**Task directions:** Would you retype, word for word, only the lines from the one holding "Instruction: Tap The Basics link in simulator" through the final line of the entries below, without the pictures?

**Given data:**

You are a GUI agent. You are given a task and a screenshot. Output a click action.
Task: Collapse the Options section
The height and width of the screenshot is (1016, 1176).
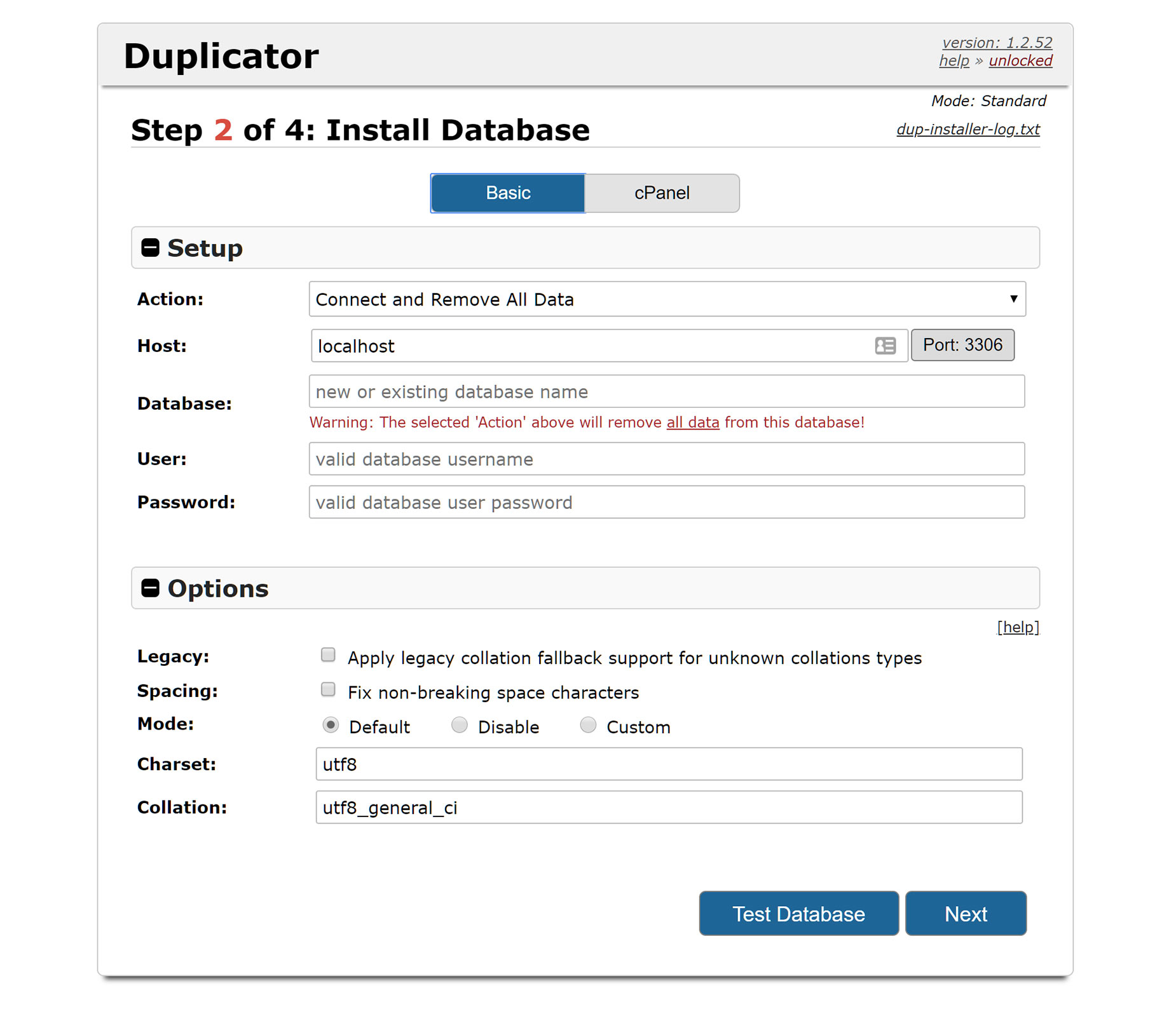151,588
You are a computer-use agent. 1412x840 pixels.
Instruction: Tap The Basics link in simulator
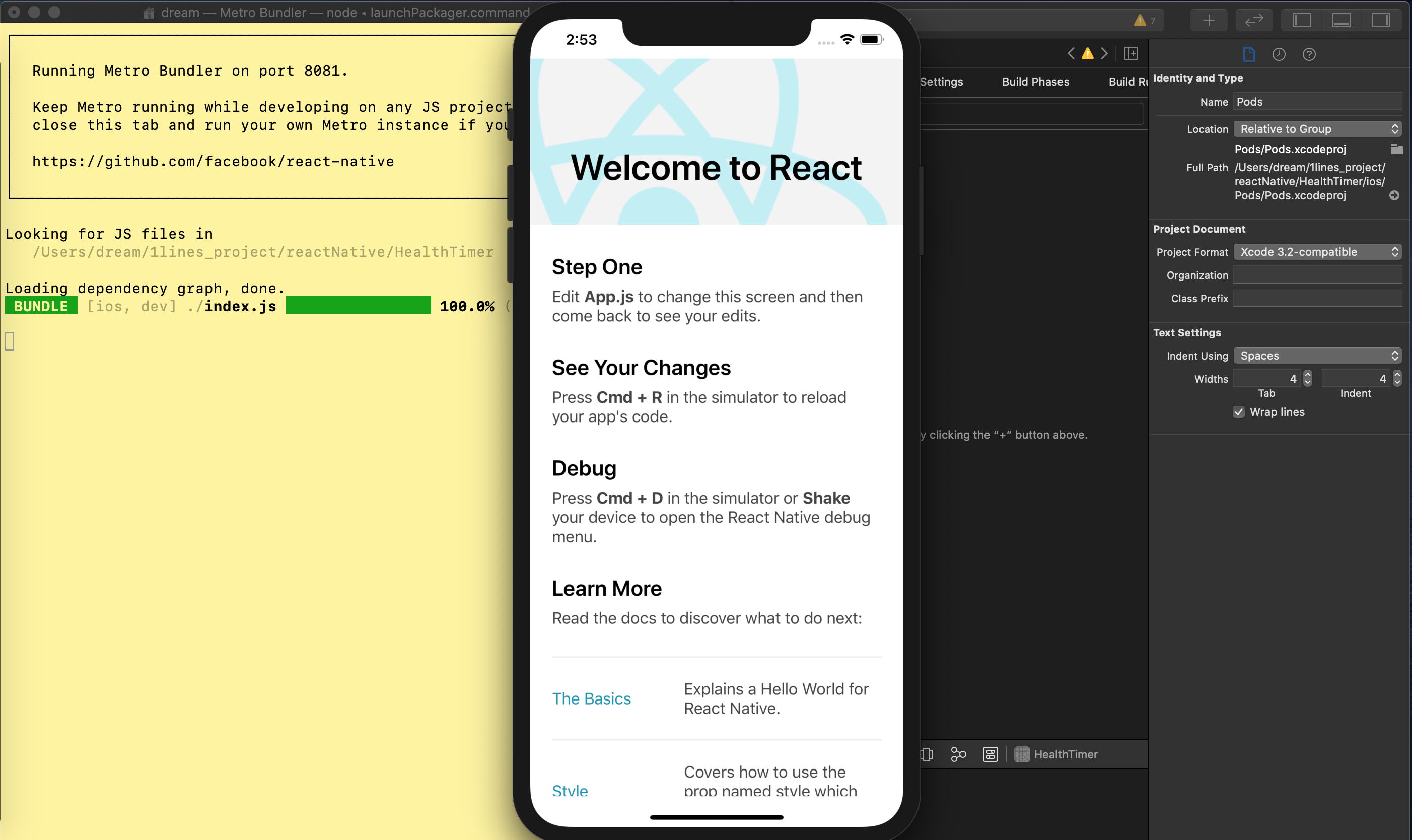(x=591, y=698)
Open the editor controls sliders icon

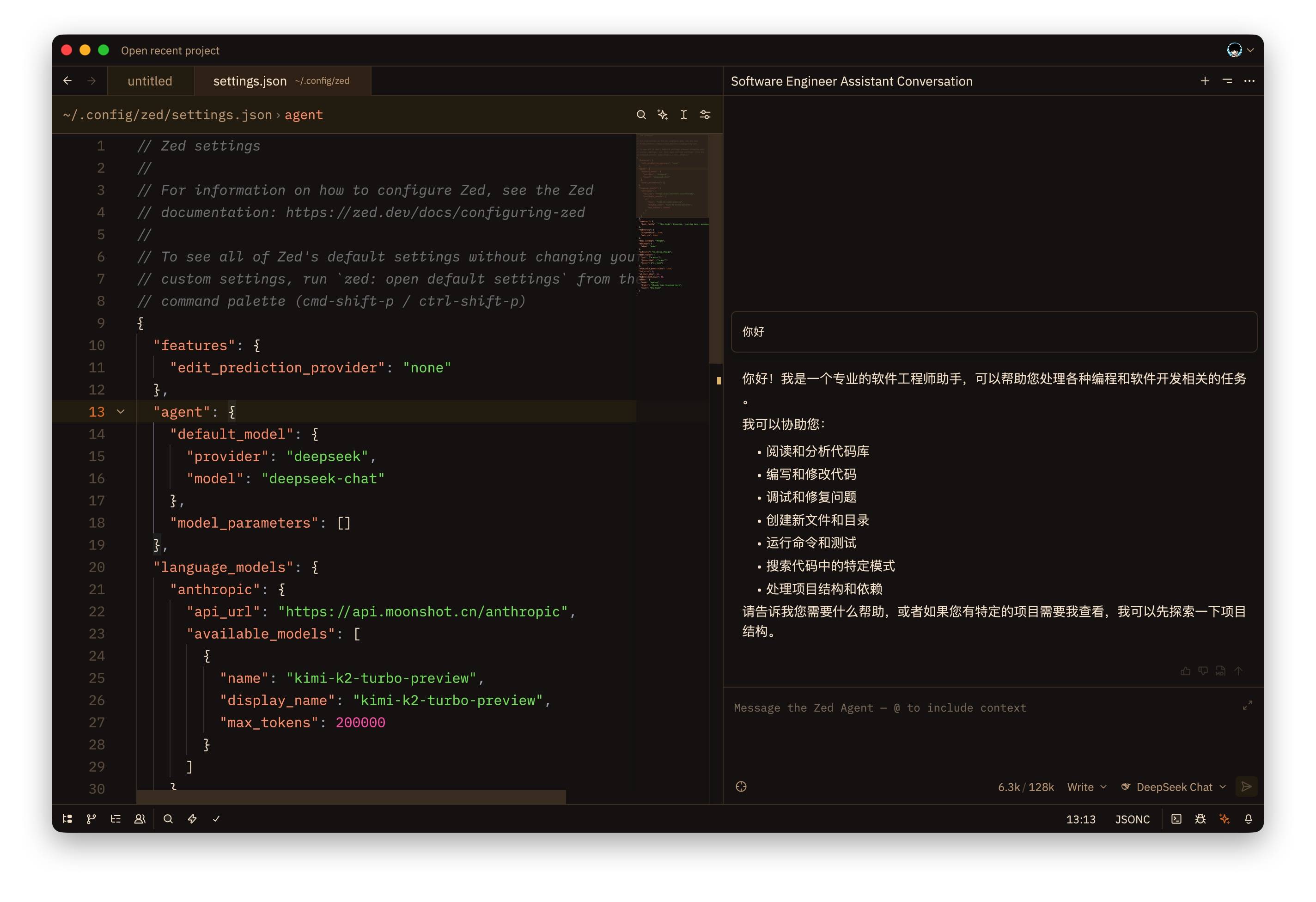pos(705,115)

**Solution for this problem:**
Instruction: Tap The Basics link in simulator
(x=591, y=698)
Open the editor controls sliders icon

pos(705,115)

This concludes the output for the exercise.